FPDEContextPrototypes, prototype labels, mean anchor, zero anchor, baseline, and feature count.
HybFPDEGridSearchResultbest_config, best_score, rows, objective, n_candidates, and n_eval_samples.
HybFPDEValidationSelectionResultbest_lambda, best_config, rows, and n_eval_samples.

Common errors

ErrorCauseFix
model must implement predict_probaA model-dependent operation was called without probability support.Pass a fitted classifier with predict_proba.
model must expose classes_The model does not expose class labels.Use a scikit-learn-style classifier or add compatible classes_ metadata.

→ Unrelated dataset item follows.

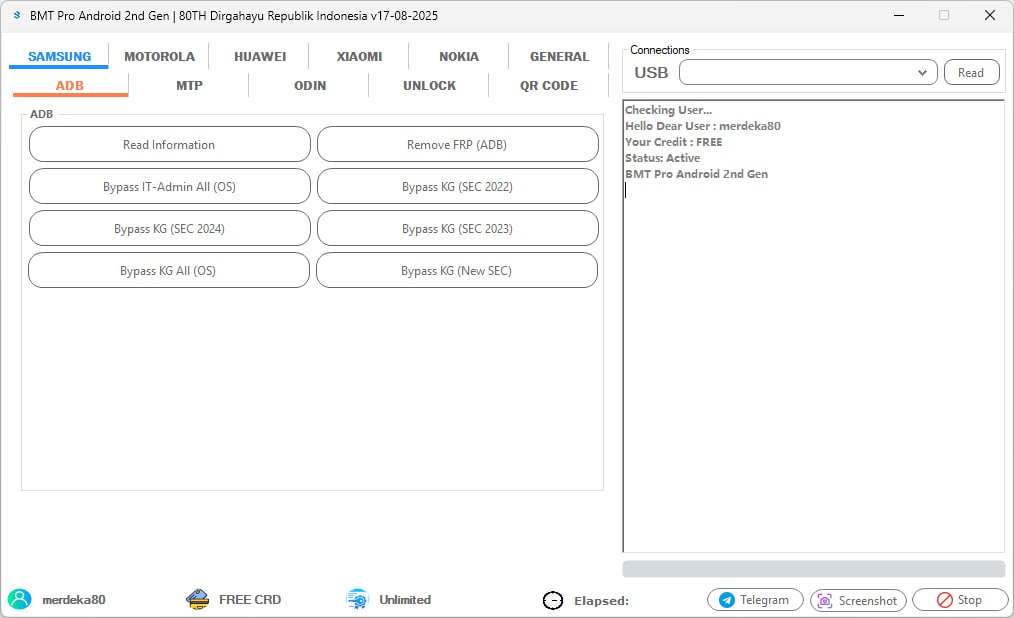1014x618 pixels.
Task: Click the progress bar under the log
Action: point(814,569)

feature dimension mismatchInput vectors do not match the fitted training feature count.Apply the same preprocessing pipeline to training, validation, and explanation data.
lambda_hyb must be in [0, 1]The Hyb-FPDE mixture weight is outside the valid range.Pass a finite value from 0.0 to 1.0.
eps must be positiveCosine regularization was zero or negative.Use a positive eps, such as 1e-12.